Your answer must be the full set of records, copied exactly, with no pictures in it.

● ● ● ● ● ● ●

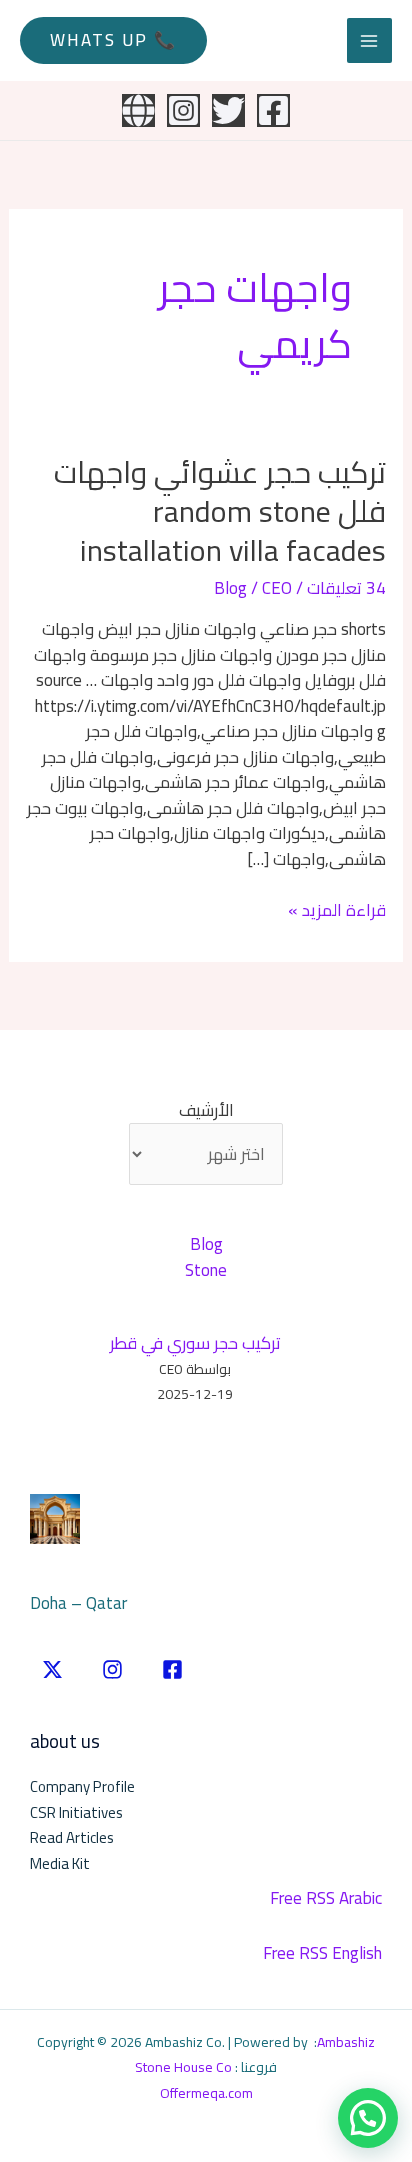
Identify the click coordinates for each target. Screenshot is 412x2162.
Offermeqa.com (206, 2093)
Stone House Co (183, 2067)
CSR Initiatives (76, 1812)
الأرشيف (206, 1111)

● ● ● ● ● ● ●

OUTPUT FOR THIS EXERCISE
Identify the click coordinates for each target. Screenshot is 412x2162.
Offermeqa.com (206, 2093)
Stone House Co (183, 2067)
CSR Initiatives (76, 1812)
الأرشيف (206, 1111)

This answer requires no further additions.